Extrait choisi:
↓↓↓
Éditorial : La fin des prix de consolation?

Tout le monde avait le cœur à la fête lors de l’annonce du prolongement du contrat de renouvellement des voitures Azur du métro de Montréal à l’usine Bombardier de La Pocatière. Deux semaines plus tard, les mines sont plutôt basses. Et avec raison, car l’avenir est loin d’être rose à moyen terme pour les travailleurs de l’usine.

Selon toute vraisemblance, Via Rail annoncerait sous peu qu’elle octroie le contrat du renouvellement de sa flotte de wagons du corridor Québec-Windsor à la multinationale allemande Siemens. Un contrat estimé à 1 milliard $ qui serait réalisé en… Californie! À côté de cela, les 580 M$ du contrat Azur annoncés en grande pompe le 12 novembre dernier, bien que non négligeables, viennent nous rappeler ce qu’ils sont : un prix de consolation du gouvernement du Québec suite au tollé soulevé par l’attribution du contrat du REM au consortium Alstom-SNC-Lavalin.

Maintenant, c’est à se demander si la participation du fédéral dans ce contrat n’a pas été motivée pour les mêmes raisons. Ottawa savait-elle que Bombardier était sur le point d’échapper Via Rail? À un an des élections fédérales, dans un comté où les Libéraux ont perdu par moins de 300 voix de majorité en 2015, la question est tout à fait légitime.

L’étau se resserre

Il n’en demeure pas moins que l’avenir de l’usine Bombardier de La Pocatière est préoccupant. Si les accords internationaux empêchent les sociétés de la couronne au fédéral et les sociétés d’État au provincial d’exiger un minimum de contenu canadien dans leurs appels d’offres pour le renouvellement ou la construction de matériel roulant, pour qui Bombardier La Pocatière pourra construire des trains dans le futur?
↑↑↑
Tâche à effectuer 1:
Recopiez l'extrait depuis « Maintenant, c’est à » jusqu'à « dans le futur? », en renommant « Via Rail » en « VIA Rail ».
Tâche à effectuer 2:
D'après l'extrait, quel est le montant du contrat Azur ?
Servez-vous uniquement de l'extrait.

Entrées fournies:
↓↓↓
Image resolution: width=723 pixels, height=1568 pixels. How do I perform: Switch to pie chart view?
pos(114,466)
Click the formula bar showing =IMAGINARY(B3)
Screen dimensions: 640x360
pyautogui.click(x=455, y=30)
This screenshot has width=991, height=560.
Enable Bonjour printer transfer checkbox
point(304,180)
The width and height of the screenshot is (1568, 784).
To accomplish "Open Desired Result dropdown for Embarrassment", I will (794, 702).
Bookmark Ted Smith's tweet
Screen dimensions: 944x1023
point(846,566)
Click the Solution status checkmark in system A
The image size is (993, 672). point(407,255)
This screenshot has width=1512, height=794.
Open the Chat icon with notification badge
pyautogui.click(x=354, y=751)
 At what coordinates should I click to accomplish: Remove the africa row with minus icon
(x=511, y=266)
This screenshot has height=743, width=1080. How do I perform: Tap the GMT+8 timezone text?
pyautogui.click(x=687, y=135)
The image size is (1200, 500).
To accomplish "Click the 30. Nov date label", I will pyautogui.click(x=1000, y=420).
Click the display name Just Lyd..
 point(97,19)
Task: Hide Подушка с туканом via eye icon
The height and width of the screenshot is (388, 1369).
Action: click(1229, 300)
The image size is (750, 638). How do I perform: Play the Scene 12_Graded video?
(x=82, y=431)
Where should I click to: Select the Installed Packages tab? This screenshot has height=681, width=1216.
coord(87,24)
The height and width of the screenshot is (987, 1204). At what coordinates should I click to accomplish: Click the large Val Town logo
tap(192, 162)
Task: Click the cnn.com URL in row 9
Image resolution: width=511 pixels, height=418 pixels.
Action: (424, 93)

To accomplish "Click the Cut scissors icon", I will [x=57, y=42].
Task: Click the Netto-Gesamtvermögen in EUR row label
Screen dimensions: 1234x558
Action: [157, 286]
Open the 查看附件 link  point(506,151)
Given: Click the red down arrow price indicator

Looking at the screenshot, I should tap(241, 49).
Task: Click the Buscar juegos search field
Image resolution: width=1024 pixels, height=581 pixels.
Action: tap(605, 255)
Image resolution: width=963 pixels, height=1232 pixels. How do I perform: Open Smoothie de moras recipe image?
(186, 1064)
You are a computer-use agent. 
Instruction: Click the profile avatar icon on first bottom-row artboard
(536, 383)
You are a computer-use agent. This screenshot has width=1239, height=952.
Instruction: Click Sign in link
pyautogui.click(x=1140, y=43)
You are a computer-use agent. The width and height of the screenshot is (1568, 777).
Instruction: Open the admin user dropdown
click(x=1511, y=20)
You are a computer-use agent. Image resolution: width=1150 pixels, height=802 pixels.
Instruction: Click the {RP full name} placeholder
↑↑↑
Résultat 1:
Maintenant, c’est à se demander si la participation du fédéral dans ce contrat n’a pas été motivée pour les mêmes raisons. Ottawa savait-elle que Bombardier était sur le point d’échapper VIA Rail? À un an des élections fédérales, dans un comté où les Libéraux ont perdu par moins de 300 voix de majorité en 2015, la question est tout à fait légitime.

L’étau se resserre

Il n’en demeure pas moins que l’avenir de l’usine Bombardier de La Pocatière est préoccupant. Si les accords internationaux empêchent les sociétés de la couronne au fédéral et les sociétés d’État au provincial d’exiger un minimum de contenu canadien dans leurs appels d’offres pour le renouvellement ou la construction de matériel roulant, pour qui Bombardier La Pocatière pourra construire des trains dans le futur?

Résultat 2:
580 M$.